Further descriptions of data collection and processing are described in the manuscript and associated supplementary information.
Sharing/Access information
This is a section for linking to other ways to access the data, and for linking to sources the data is derived from, if any.
Data was derived from the following sources:
- Digitized images and associated collection records:
- iDigBio
- GBIF
- Consortium of Intermountain Herbaria
- Consortium of Pacific Northwest Herbaria
- iNaturalist
- Elevational data was derived from the elevatr package in R
- Climate data (temperature and precipitation) was derived from the CRU TS database
- Soil data was derived from the SoilGrids database
Code/Software
We coded analyses and figure generation in R. Raw data filtering and transformations were not included in this version of the script as they are lengthy and can be intuitively recreated using a working knowledge of the dplyr and tidyverse packages. We specifically include an R markdown file, used primarily for organizational purposes, NOT for producing knitted output (executing all code in the script and outputting the results to a word, pdf or html file). Model selection procedures can take several hours to run, thus we caution against running all of the code at once. Instead we suggest running code line-by-line only running the necessary pieces for your inquiry.
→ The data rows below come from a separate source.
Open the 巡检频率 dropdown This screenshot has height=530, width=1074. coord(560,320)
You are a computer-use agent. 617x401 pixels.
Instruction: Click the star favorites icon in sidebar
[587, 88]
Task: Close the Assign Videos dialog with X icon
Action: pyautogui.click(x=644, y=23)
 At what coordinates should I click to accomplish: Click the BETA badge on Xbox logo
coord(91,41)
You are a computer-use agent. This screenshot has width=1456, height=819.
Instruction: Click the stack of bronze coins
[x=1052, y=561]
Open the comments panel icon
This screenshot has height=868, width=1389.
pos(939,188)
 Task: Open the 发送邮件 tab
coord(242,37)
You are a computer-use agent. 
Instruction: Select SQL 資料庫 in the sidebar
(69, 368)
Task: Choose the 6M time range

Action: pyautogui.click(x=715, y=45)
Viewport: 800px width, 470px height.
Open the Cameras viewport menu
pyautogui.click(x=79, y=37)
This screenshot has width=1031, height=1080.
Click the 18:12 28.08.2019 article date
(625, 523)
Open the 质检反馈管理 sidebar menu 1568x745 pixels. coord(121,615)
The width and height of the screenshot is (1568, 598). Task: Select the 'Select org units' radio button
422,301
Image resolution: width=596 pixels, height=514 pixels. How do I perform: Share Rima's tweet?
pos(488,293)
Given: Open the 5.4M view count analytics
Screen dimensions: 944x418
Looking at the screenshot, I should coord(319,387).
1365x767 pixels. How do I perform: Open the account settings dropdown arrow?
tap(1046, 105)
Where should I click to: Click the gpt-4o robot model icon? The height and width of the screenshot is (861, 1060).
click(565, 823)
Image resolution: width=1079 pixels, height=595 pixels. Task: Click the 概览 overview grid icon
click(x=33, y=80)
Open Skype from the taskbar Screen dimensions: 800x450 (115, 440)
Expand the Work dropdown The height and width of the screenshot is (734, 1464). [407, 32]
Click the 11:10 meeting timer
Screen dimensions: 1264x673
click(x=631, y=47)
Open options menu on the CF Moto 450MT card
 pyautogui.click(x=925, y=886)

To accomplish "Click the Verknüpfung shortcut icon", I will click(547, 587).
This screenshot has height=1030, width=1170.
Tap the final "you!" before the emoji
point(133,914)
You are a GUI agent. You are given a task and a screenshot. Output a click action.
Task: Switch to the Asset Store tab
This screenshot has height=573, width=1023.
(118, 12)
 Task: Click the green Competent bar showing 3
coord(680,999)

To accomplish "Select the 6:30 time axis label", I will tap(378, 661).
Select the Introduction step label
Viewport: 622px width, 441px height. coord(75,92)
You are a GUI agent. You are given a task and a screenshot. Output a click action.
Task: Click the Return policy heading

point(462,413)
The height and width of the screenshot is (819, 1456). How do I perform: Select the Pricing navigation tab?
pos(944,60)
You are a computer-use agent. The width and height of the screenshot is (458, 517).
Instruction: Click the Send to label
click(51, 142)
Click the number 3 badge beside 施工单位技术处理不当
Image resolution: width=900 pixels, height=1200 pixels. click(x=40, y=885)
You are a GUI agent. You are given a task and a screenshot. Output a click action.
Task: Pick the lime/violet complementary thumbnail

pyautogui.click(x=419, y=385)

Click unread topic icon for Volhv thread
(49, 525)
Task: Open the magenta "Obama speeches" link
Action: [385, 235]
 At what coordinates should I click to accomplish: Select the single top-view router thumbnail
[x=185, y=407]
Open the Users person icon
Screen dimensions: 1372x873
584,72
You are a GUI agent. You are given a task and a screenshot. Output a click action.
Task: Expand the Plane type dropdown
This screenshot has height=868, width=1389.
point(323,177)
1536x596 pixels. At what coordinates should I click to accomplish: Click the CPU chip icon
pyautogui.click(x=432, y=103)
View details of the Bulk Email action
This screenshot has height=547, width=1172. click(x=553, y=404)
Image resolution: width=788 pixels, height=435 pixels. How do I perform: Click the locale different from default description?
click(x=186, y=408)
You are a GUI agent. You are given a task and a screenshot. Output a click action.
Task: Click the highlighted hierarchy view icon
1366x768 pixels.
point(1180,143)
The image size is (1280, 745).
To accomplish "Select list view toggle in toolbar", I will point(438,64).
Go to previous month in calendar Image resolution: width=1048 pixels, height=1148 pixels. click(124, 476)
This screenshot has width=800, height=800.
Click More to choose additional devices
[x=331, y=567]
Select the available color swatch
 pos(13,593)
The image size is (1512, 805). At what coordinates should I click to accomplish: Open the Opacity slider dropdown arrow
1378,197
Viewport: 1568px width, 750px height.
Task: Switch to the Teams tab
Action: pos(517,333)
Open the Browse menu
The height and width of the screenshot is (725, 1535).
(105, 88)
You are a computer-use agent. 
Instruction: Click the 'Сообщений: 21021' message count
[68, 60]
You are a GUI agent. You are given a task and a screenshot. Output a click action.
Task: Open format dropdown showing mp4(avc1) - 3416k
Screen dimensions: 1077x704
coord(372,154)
Briefly, we downloaded digitized, imaged herbarium records of Fragaria virginiana from online herbarium databases (iDigBio, GBIF, the Consortium of Pacific Northwest Herbaria, and the Consortium of Intermountain Herbaria) and iNaturalist records. We filtered out all digital records which were missing geolocation coordinates (latitude, longitude) or a collection date. We scored imaged records for flower sex, flowering time (collection date), presence of collection-year runners, and measured petal and leaf length and width on a subset of herbarium records. We additionally used targeted primers to characterize the sex determining region (SDR) haplotypes on a subset of herbarium records, which we had sampled in-person and requested from specific herbaria. To associate sex ratio, petal/leaflet phenotype, flowering time (from collection date), runner presence and SDR haplotypes with spatial and climate variables we gathered data on elevation, temperature and precipitation (from the CRU time series dataset), and soil nitrogen and bulk density (from the SoilGrids dataset). Herbarium records were binned into east and west regions using a dividing meridian of 102° W (natural gap in the continent-wide range). Temperature and precipitation averages were estimated for the coldest (winter) and warmest (summer) months for each record, averaging the monthly temperature for the month of collection and the two preceeding months for 10 years prior to the collection year of the record (10-year pre-collection climatological means). Together these data were used to conduct the analyses presented in the linked manuscript.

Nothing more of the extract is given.